Records:
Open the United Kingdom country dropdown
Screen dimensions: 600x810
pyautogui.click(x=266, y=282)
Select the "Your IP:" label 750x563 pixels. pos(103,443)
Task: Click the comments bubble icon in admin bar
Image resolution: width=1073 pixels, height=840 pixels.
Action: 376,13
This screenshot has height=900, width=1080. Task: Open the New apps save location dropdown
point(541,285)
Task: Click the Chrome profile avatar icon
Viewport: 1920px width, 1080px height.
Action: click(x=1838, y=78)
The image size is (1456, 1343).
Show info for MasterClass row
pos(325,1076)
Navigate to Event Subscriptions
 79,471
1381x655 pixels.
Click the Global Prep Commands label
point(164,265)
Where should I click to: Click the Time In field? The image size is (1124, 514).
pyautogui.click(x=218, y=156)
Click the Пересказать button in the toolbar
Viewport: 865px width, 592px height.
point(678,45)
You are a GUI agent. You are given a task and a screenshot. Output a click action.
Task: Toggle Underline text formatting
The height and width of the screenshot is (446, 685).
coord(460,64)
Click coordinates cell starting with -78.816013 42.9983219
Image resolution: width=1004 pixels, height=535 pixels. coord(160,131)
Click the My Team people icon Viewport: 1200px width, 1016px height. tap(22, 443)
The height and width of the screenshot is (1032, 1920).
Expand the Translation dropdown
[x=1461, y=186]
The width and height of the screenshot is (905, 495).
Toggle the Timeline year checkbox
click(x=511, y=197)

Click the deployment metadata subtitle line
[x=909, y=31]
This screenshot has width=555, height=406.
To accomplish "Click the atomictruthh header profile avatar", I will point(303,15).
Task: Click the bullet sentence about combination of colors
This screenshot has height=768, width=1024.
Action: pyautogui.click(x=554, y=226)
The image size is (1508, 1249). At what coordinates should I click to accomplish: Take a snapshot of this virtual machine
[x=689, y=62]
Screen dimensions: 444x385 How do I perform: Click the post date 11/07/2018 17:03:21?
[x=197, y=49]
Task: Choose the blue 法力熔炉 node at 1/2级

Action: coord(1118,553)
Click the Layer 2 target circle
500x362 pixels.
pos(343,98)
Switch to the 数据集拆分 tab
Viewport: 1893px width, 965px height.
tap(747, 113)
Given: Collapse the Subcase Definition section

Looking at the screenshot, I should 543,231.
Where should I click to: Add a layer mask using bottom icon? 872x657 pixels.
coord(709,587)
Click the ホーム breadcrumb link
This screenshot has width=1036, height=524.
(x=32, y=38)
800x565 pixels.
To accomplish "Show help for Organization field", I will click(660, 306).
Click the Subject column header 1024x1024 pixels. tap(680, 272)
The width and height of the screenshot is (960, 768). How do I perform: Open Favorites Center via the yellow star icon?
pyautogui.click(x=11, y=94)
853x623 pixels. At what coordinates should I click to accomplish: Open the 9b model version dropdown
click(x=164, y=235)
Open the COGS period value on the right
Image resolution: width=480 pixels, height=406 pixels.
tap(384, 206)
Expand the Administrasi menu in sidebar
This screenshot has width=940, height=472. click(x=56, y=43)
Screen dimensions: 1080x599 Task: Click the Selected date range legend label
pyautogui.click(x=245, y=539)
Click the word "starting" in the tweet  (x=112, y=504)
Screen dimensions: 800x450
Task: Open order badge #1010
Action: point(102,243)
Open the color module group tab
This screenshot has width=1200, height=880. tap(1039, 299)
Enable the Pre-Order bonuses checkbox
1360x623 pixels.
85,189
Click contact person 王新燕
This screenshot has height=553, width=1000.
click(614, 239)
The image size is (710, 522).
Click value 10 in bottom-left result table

Prompt:
Please retype all of the records, keeping each line exactly as it is.

Exercise result:
Open the United Kingdom country dropdown
Screen dimensions: 600x810
pyautogui.click(x=266, y=282)
Select the "Your IP:" label 750x563 pixels. pos(103,443)
Task: Click the comments bubble icon in admin bar
Image resolution: width=1073 pixels, height=840 pixels.
Action: 376,13
This screenshot has height=900, width=1080. Task: Open the New apps save location dropdown
point(541,285)
Task: Click the Chrome profile avatar icon
Viewport: 1920px width, 1080px height.
Action: click(x=1838, y=78)
The image size is (1456, 1343).
Show info for MasterClass row
pos(325,1076)
Navigate to Event Subscriptions
 79,471
1381x655 pixels.
Click the Global Prep Commands label
point(164,265)
Where should I click to: Click the Time In field? The image size is (1124, 514).
pyautogui.click(x=218, y=156)
Click the Пересказать button in the toolbar
Viewport: 865px width, 592px height.
point(678,45)
You are a GUI agent. You are given a task and a screenshot. Output a click action.
Task: Toggle Underline text formatting
The height and width of the screenshot is (446, 685).
coord(460,64)
Click coordinates cell starting with -78.816013 42.9983219
Image resolution: width=1004 pixels, height=535 pixels. coord(160,131)
Click the My Team people icon Viewport: 1200px width, 1016px height. tap(22, 443)
The height and width of the screenshot is (1032, 1920).
Expand the Translation dropdown
[x=1461, y=186]
The width and height of the screenshot is (905, 495).
Toggle the Timeline year checkbox
click(x=511, y=197)

Click the deployment metadata subtitle line
[x=909, y=31]
This screenshot has width=555, height=406.
To accomplish "Click the atomictruthh header profile avatar", I will point(303,15).
Task: Click the bullet sentence about combination of colors
This screenshot has height=768, width=1024.
Action: pyautogui.click(x=554, y=226)
The image size is (1508, 1249). At what coordinates should I click to accomplish: Take a snapshot of this virtual machine
[x=689, y=62]
Screen dimensions: 444x385 How do I perform: Click the post date 11/07/2018 17:03:21?
[x=197, y=49]
Task: Choose the blue 法力熔炉 node at 1/2级

Action: coord(1118,553)
Click the Layer 2 target circle
500x362 pixels.
pos(343,98)
Switch to the 数据集拆分 tab
Viewport: 1893px width, 965px height.
tap(747, 113)
Given: Collapse the Subcase Definition section

Looking at the screenshot, I should 543,231.
Where should I click to: Add a layer mask using bottom icon? 872x657 pixels.
coord(709,587)
Click the ホーム breadcrumb link
This screenshot has width=1036, height=524.
(x=32, y=38)
800x565 pixels.
To accomplish "Show help for Organization field", I will click(660, 306).
Click the Subject column header 1024x1024 pixels. tap(680, 272)
The width and height of the screenshot is (960, 768). How do I perform: Open Favorites Center via the yellow star icon?
pyautogui.click(x=11, y=94)
853x623 pixels. At what coordinates should I click to accomplish: Open the 9b model version dropdown
click(x=164, y=235)
Open the COGS period value on the right
Image resolution: width=480 pixels, height=406 pixels.
tap(384, 206)
Expand the Administrasi menu in sidebar
This screenshot has width=940, height=472. click(x=56, y=43)
Screen dimensions: 1080x599 Task: Click the Selected date range legend label
pyautogui.click(x=245, y=539)
Click the word "starting" in the tweet  (x=112, y=504)
Screen dimensions: 800x450
Task: Open order badge #1010
Action: point(102,243)
Open the color module group tab
This screenshot has width=1200, height=880. tap(1039, 299)
Enable the Pre-Order bonuses checkbox
1360x623 pixels.
85,189
Click contact person 王新燕
This screenshot has height=553, width=1000.
click(614, 239)
The image size is (710, 522).
Click value 10 in bottom-left result table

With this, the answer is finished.